Data Management Interest Group
iDigBio's Digitization Resources Wiki Home
Data Management Interest Group (DMI)
This page is devoted to resources and discussion for the DMI Group. Keeping up with data requires certain skills and infrastructure. This Interest Group plans to discuss issues surrounding shared data and the help and information the biodiversity community needs in order to ensure, if possible, that the provider has the most up-to-date versions of their own datasets. We intend to provide a forum for discussion, and act as a resource for guidance to point providers toward potential solutions. Do you need help to re-integrate data into your database? Are you able to help, or know of resources? We invite anyone with an interest in this topic to join us and contribute your observations and potential solutions to this challenging topic. Anyone is welcome to join the interest group.
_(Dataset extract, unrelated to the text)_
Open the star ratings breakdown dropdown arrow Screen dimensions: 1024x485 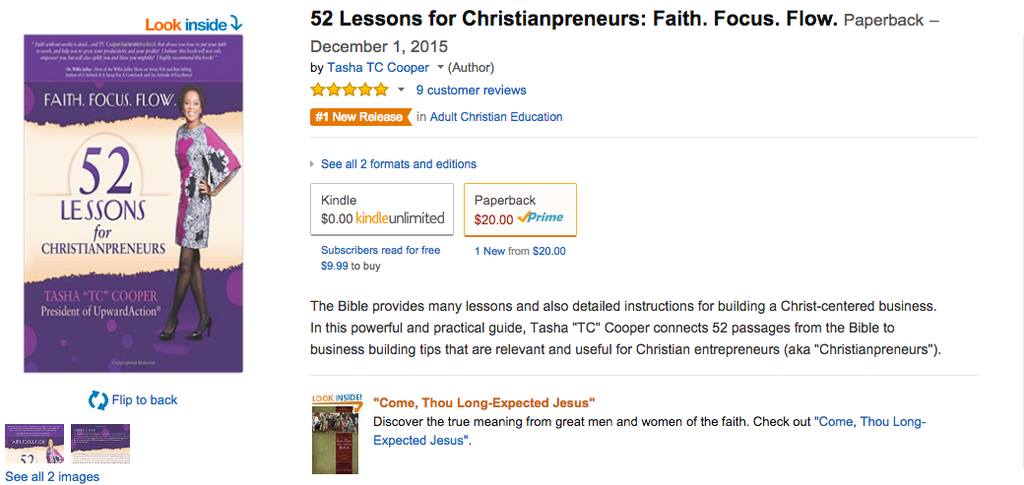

The interest group schedules regular discussion sessions via Adobe Connect for the purpose of sharing techniques, strategies, uses, improvements, and technology associated with re-integrating enhanced data back into a provider's database. Resources, related documents, and discussion notes are stored below. Our first meeting: Webinar 7 August 2014, 1:00 - 2:00 PM EDT.
Interest Group Members
Meeting Recordings
- First Meeting of the Data Management Interest Group (DMI) August 07, 2014
- Partnering with libraries for data management, by Brian Westra, Recorded Monday October 20th, 2014. Noon - 1 PM EDT
- Issues in Re-integrating Georeferenced Data, the FishNet2 Experience, by Nelson Rios, recorded Monday March 30th, 2015. 2 - 3 PM EDT
- Data quality, usage, and issue tracking using GitHub, by John Wieczorek, et al at VertNet, recorded Friday 23 April, 2015. 4 - 5 PM EDT.
- Towards user-definable, semi-automated workflows for curating biodiversity data (recording). Presenters (abc order): David Lowery, James A. Macklin, Timothy McPhillips, Paul J. Morris, Tianghong Song. Recorded 28 May 2015 2 - 4 PM EDT
- Improving Data Quality: iDigBio Recordset data cleaning methods, tools, and data flags. Presenters: Alex Thompson (iDigBio IT), Matt Collins (iDigBio IT), and guests: Heather Appleby and Katja Seltmann. Recorded 23 October 2015 - 2 - 3 PM EDT.
- Variations on the theme of tracking loans, gifts, sampling, and more Presenters: Simon Checksfield with Nicole Fisher, CSIRO; Andrew Bentley from University of Kansas Biodiversity Institute, Specify, and SPNHC; Christine Johnson, Entomology, AMNH; Tiffany Adrain, University of Iowa Paleontology; Elspeth Haston, RBGE.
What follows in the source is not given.